On that first day of the German Offensive Lieutenant Charles Edward Plewman, from Athy, was killed in action. Charles Plewman was an officer in The King’s (Liverpool Regiment) 7th Battalion. He was born in 1885, son of the late Edward George Plewman, Kilcoo House, Athy, and a nephew of Thomas Plewman, Justice of the Peace, in Athy. Charles had enlisted in London and was commissioned from the Inns of Court, Officer Training Corps, on 14 July 1916. He had been awarded the Military Cross for bravery, in October 1917.

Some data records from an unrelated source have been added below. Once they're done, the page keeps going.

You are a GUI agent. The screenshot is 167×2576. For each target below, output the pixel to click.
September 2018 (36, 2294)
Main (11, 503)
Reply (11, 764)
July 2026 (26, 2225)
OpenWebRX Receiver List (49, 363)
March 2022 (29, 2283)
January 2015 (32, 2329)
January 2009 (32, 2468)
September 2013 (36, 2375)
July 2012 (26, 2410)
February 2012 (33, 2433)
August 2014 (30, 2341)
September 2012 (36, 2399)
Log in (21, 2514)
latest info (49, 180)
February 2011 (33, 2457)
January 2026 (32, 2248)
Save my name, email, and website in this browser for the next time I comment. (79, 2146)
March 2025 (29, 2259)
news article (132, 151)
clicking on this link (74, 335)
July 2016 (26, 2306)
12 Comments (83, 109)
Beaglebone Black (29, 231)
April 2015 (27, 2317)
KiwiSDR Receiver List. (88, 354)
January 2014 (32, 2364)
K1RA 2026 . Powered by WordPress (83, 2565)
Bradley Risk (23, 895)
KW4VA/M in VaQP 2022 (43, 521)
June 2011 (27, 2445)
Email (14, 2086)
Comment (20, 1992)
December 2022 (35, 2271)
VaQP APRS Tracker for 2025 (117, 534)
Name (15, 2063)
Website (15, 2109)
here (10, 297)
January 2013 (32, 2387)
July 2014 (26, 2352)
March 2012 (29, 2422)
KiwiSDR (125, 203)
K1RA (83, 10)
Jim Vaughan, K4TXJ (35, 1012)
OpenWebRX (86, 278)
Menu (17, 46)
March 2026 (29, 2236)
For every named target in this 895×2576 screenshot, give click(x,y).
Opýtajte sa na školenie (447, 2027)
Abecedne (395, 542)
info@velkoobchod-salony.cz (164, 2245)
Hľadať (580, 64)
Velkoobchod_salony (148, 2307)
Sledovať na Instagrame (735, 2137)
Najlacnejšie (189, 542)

The object of the attack was the British supply base at Hazebrouck and if this fell there was nothing to stop the Germans advancing to the Channel ports and cutting the British forces in two. The British put up a tremendous resistance in what became known as the ‘Fourth Battle of Ypres’ and gradually the attack was held. During the rest of April the Germans only gained another eight miles; they were finally stopped five miles from Hazebrouck, and there the attack petered out. Nevertheless, the British Army was faced with a critical state of affairs. Between 21 March and the end of April the British Army had lost 300,000 men.
After such heavy losses the British Army desperately needed men to replace the dead and wounded. British manpower was exhausted and Lloyd George looked towards Ireland to replace those lost. Lloyd George could hardly have thought of a better way of alienating nationalist Ireland than to try and force Irishmen to enlist in the British Army. ‘All Ireland will rise against you,’ John Dillon warned the British premier. Lloyd George would not listen but the Irish Parliamentary Party leader was right. Overnight the entire atmosphere in Ireland towards Britain changed.